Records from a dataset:
———
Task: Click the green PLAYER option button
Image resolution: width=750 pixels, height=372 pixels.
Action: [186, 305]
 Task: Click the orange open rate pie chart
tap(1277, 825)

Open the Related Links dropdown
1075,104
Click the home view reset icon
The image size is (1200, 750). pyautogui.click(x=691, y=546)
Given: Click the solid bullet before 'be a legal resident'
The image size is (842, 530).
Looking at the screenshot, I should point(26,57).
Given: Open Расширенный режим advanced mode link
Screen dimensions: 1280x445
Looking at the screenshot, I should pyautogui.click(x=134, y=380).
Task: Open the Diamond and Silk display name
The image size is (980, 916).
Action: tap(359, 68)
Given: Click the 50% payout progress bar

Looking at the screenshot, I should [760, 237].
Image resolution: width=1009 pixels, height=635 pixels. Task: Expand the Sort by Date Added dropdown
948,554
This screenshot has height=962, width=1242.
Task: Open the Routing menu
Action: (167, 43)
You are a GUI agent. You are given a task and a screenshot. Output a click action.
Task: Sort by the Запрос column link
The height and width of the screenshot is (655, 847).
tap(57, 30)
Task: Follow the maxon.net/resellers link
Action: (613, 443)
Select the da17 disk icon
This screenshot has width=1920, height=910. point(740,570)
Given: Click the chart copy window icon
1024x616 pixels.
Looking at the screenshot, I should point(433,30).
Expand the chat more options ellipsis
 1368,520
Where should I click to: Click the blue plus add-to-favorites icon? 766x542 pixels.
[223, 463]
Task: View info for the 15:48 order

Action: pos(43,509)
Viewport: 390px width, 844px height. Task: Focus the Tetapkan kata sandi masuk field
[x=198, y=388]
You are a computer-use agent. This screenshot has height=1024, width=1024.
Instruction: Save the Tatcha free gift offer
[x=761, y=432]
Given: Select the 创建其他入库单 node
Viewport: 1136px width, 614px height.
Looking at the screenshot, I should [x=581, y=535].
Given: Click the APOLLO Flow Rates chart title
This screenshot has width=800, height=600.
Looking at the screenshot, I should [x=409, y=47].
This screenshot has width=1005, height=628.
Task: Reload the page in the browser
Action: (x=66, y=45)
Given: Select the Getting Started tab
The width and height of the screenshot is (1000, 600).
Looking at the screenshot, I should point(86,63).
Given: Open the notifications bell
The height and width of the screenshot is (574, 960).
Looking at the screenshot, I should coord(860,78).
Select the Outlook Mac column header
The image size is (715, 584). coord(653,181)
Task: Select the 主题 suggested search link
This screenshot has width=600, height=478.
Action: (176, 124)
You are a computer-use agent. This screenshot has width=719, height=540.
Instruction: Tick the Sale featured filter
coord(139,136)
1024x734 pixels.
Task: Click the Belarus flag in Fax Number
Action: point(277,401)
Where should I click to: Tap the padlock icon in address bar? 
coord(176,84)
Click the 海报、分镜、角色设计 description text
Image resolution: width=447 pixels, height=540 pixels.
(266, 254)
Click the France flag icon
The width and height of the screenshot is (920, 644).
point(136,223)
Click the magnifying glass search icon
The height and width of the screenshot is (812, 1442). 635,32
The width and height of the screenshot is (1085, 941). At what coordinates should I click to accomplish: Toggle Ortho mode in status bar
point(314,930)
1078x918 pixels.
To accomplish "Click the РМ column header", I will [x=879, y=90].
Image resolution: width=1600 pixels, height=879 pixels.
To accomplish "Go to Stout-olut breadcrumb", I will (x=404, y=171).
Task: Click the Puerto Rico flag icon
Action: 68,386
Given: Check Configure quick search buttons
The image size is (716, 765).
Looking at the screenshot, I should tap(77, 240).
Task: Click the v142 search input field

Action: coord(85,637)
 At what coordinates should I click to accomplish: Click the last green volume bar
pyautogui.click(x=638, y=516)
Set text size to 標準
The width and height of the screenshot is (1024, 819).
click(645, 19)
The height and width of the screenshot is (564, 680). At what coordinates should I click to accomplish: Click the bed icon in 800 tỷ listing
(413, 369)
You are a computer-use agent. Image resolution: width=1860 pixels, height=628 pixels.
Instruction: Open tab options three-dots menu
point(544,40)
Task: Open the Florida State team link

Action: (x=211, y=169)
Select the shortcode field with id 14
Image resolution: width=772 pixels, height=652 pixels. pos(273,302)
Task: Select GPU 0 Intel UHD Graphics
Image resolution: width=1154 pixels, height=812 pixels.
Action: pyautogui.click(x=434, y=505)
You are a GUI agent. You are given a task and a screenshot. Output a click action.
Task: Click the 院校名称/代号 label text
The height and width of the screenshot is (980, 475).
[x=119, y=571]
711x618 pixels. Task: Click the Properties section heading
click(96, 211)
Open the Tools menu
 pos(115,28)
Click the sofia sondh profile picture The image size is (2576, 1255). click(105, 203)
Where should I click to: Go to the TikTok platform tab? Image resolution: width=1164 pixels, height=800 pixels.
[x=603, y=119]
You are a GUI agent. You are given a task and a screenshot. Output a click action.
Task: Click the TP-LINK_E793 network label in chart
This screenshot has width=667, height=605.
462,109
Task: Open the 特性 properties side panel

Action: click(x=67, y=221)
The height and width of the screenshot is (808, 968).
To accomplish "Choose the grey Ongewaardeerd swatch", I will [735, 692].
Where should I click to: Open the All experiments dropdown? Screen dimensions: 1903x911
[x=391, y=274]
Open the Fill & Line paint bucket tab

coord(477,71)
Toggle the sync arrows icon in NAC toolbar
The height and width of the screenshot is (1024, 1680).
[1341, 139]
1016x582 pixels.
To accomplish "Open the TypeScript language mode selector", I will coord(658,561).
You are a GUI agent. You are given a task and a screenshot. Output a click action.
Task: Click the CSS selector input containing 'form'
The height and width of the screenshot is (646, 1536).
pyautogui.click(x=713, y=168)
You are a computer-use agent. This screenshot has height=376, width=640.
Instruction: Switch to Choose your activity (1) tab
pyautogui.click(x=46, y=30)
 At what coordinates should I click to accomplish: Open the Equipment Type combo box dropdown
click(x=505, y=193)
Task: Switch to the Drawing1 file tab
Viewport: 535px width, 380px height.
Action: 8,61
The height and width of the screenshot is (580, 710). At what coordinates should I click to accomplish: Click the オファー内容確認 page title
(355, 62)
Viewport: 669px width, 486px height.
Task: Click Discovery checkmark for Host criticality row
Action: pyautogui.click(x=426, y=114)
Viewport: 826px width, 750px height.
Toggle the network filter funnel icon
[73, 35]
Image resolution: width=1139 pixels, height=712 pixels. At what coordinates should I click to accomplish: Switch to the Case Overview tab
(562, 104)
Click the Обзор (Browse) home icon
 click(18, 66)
———
Problem details = Please copy out the records exactly as they appear.

Worked solution =
Task: Click the green PLAYER option button
Image resolution: width=750 pixels, height=372 pixels.
Action: [186, 305]
 Task: Click the orange open rate pie chart
tap(1277, 825)

Open the Related Links dropdown
1075,104
Click the home view reset icon
The image size is (1200, 750). pyautogui.click(x=691, y=546)
Given: Click the solid bullet before 'be a legal resident'
The image size is (842, 530).
Looking at the screenshot, I should point(26,57).
Given: Open Расширенный режим advanced mode link
Screen dimensions: 1280x445
Looking at the screenshot, I should pyautogui.click(x=134, y=380).
Task: Open the Diamond and Silk display name
The image size is (980, 916).
Action: tap(359, 68)
Given: Click the 50% payout progress bar

Looking at the screenshot, I should [760, 237].
Image resolution: width=1009 pixels, height=635 pixels. Task: Expand the Sort by Date Added dropdown
948,554
This screenshot has height=962, width=1242.
Task: Open the Routing menu
Action: (167, 43)
You are a GUI agent. You are given a task and a screenshot. Output a click action.
Task: Sort by the Запрос column link
The height and width of the screenshot is (655, 847).
tap(57, 30)
Task: Follow the maxon.net/resellers link
Action: (613, 443)
Select the da17 disk icon
This screenshot has width=1920, height=910. point(740,570)
Given: Click the chart copy window icon
1024x616 pixels.
Looking at the screenshot, I should point(433,30).
Expand the chat more options ellipsis
 1368,520
Where should I click to: Click the blue plus add-to-favorites icon? 766x542 pixels.
[223, 463]
Task: View info for the 15:48 order

Action: pos(43,509)
Viewport: 390px width, 844px height. Task: Focus the Tetapkan kata sandi masuk field
[x=198, y=388]
You are a computer-use agent. This screenshot has height=1024, width=1024.
Instruction: Save the Tatcha free gift offer
[x=761, y=432]
Given: Select the 创建其他入库单 node
Viewport: 1136px width, 614px height.
Looking at the screenshot, I should [x=581, y=535].
Given: Click the APOLLO Flow Rates chart title
This screenshot has width=800, height=600.
Looking at the screenshot, I should [x=409, y=47].
This screenshot has width=1005, height=628.
Task: Reload the page in the browser
Action: (x=66, y=45)
Given: Select the Getting Started tab
The width and height of the screenshot is (1000, 600).
Looking at the screenshot, I should point(86,63).
Given: Open the notifications bell
The height and width of the screenshot is (574, 960).
Looking at the screenshot, I should coord(860,78).
Select the Outlook Mac column header
The image size is (715, 584). coord(653,181)
Task: Select the 主题 suggested search link
This screenshot has width=600, height=478.
Action: (176, 124)
You are a computer-use agent. This screenshot has width=719, height=540.
Instruction: Tick the Sale featured filter
coord(139,136)
1024x734 pixels.
Task: Click the Belarus flag in Fax Number
Action: point(277,401)
Where should I click to: Tap the padlock icon in address bar? 
coord(176,84)
Click the 海报、分镜、角色设计 description text
Image resolution: width=447 pixels, height=540 pixels.
(266, 254)
Click the France flag icon
The width and height of the screenshot is (920, 644).
point(136,223)
Click the magnifying glass search icon
The height and width of the screenshot is (812, 1442). 635,32
The width and height of the screenshot is (1085, 941). At what coordinates should I click to accomplish: Toggle Ortho mode in status bar
point(314,930)
1078x918 pixels.
To accomplish "Click the РМ column header", I will [x=879, y=90].
Image resolution: width=1600 pixels, height=879 pixels.
To accomplish "Go to Stout-olut breadcrumb", I will (x=404, y=171).
Task: Click the Puerto Rico flag icon
Action: 68,386
Given: Check Configure quick search buttons
The image size is (716, 765).
Looking at the screenshot, I should tap(77, 240).
Task: Click the v142 search input field

Action: coord(85,637)
 At what coordinates should I click to accomplish: Click the last green volume bar
pyautogui.click(x=638, y=516)
Set text size to 標準
The width and height of the screenshot is (1024, 819).
click(645, 19)
The height and width of the screenshot is (564, 680). At what coordinates should I click to accomplish: Click the bed icon in 800 tỷ listing
(413, 369)
You are a computer-use agent. Image resolution: width=1860 pixels, height=628 pixels.
Instruction: Open tab options three-dots menu
point(544,40)
Task: Open the Florida State team link

Action: (x=211, y=169)
Select the shortcode field with id 14
Image resolution: width=772 pixels, height=652 pixels. pos(273,302)
Task: Select GPU 0 Intel UHD Graphics
Image resolution: width=1154 pixels, height=812 pixels.
Action: pyautogui.click(x=434, y=505)
You are a GUI agent. You are given a task and a screenshot. Output a click action.
Task: Click the 院校名称/代号 label text
The height and width of the screenshot is (980, 475).
[x=119, y=571]
711x618 pixels. Task: Click the Properties section heading
click(96, 211)
Open the Tools menu
 pos(115,28)
Click the sofia sondh profile picture The image size is (2576, 1255). click(105, 203)
Where should I click to: Go to the TikTok platform tab? Image resolution: width=1164 pixels, height=800 pixels.
[x=603, y=119]
You are a GUI agent. You are given a task and a screenshot. Output a click action.
Task: Click the TP-LINK_E793 network label in chart
This screenshot has width=667, height=605.
462,109
Task: Open the 特性 properties side panel

Action: click(x=67, y=221)
The height and width of the screenshot is (808, 968).
To accomplish "Choose the grey Ongewaardeerd swatch", I will [735, 692].
Where should I click to: Open the All experiments dropdown? Screen dimensions: 1903x911
[x=391, y=274]
Open the Fill & Line paint bucket tab

coord(477,71)
Toggle the sync arrows icon in NAC toolbar
The height and width of the screenshot is (1024, 1680).
[1341, 139]
1016x582 pixels.
To accomplish "Open the TypeScript language mode selector", I will coord(658,561).
You are a GUI agent. You are given a task and a screenshot. Output a click action.
Task: Click the CSS selector input containing 'form'
The height and width of the screenshot is (646, 1536).
pyautogui.click(x=713, y=168)
You are a computer-use agent. This screenshot has height=376, width=640.
Instruction: Switch to Choose your activity (1) tab
pyautogui.click(x=46, y=30)
 At what coordinates should I click to accomplish: Open the Equipment Type combo box dropdown
click(x=505, y=193)
Task: Switch to the Drawing1 file tab
Viewport: 535px width, 380px height.
Action: 8,61
The height and width of the screenshot is (580, 710). At what coordinates should I click to accomplish: Click the オファー内容確認 page title
(355, 62)
Viewport: 669px width, 486px height.
Task: Click Discovery checkmark for Host criticality row
Action: pyautogui.click(x=426, y=114)
Viewport: 826px width, 750px height.
Toggle the network filter funnel icon
[73, 35]
Image resolution: width=1139 pixels, height=712 pixels. At what coordinates should I click to accomplish: Switch to the Case Overview tab
(562, 104)
Click the Обзор (Browse) home icon
 click(18, 66)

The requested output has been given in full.